If you wish to listen to him (again): https://medias.ircam.fr/xb2fd65_soutenance-saillance-auditive-de-la-car

Abstract:

At the heart of the cognitive mechanisms involved in perceiving our environment, salience reflects the ability of certain information to capture our attention independently of our will. If auditory salience seems to shape our perception of the sound environment, its study raises a variety of issues: noise pollution in the urban environment, and the design of audible sources for the transmission of useful information are all mirrored around this notion.

In this work, we are asking how the properties of sound sources are likely to modulate their salience, and how their salience is likely to affect our perception of the sound scene as a whole. Among other things, we want to observe how it affects our perception of pleasantness in a soundscape.

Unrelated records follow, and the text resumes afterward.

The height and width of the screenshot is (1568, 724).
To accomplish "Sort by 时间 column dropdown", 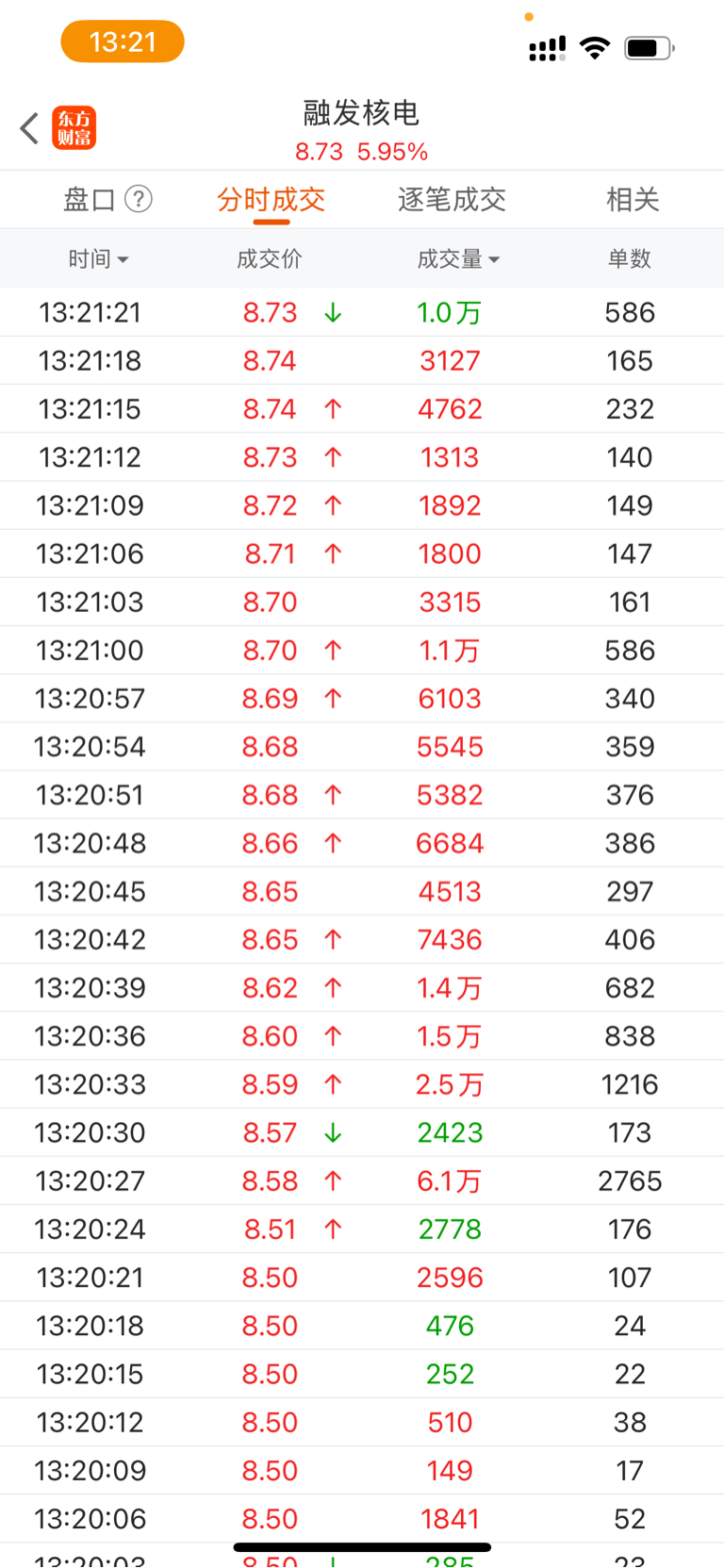I will point(98,258).
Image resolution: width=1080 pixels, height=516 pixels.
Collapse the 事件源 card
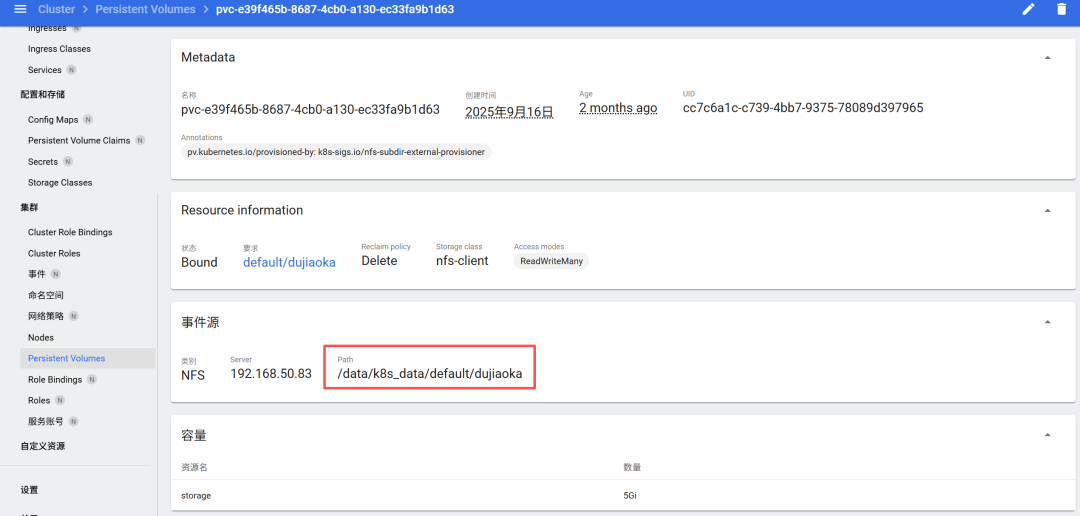[1048, 322]
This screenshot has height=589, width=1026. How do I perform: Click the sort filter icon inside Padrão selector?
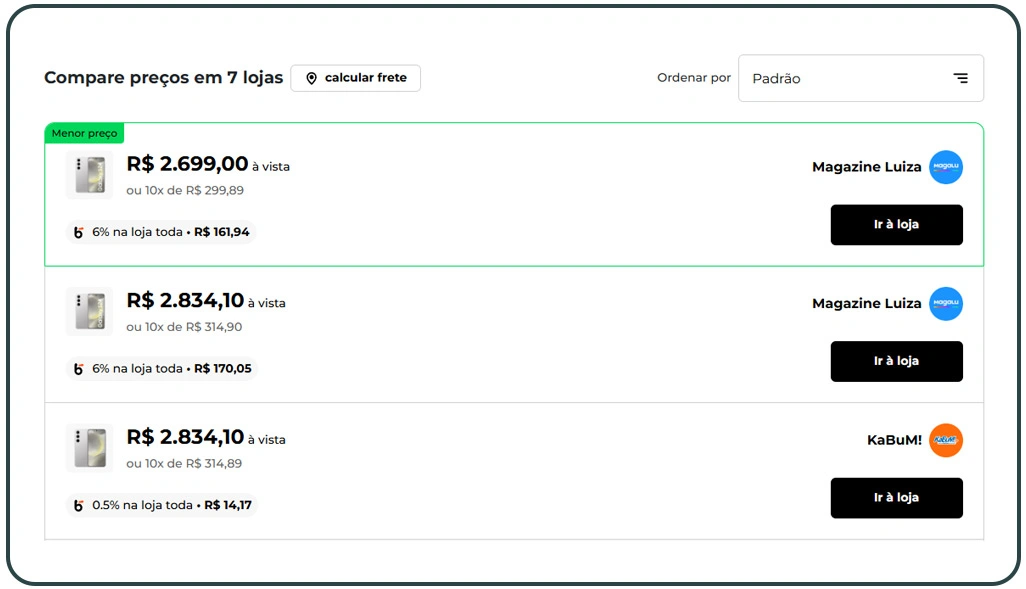pyautogui.click(x=961, y=77)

First, we reveal the stimulus-driven component of attention, more precisely the modulation of an attentional capture phenomenon by timbre attributes in controlled sound sequences. We then show how the presence of salient sounds affects the perception of more complex sound sequences, revealing the effect of salience at a local level on the primacy of holistic processing usually observed. Finally, we investigate the link between salience and sound pleasantness in a variety of environmental scenes, establishing salience as an essential indicator of the perception and appreciation of the sound environment.

In the light of the results obtained, it appears that our sound environment can impose itself on us, through the salient elements that emerge and shape our perception and appreciation of it.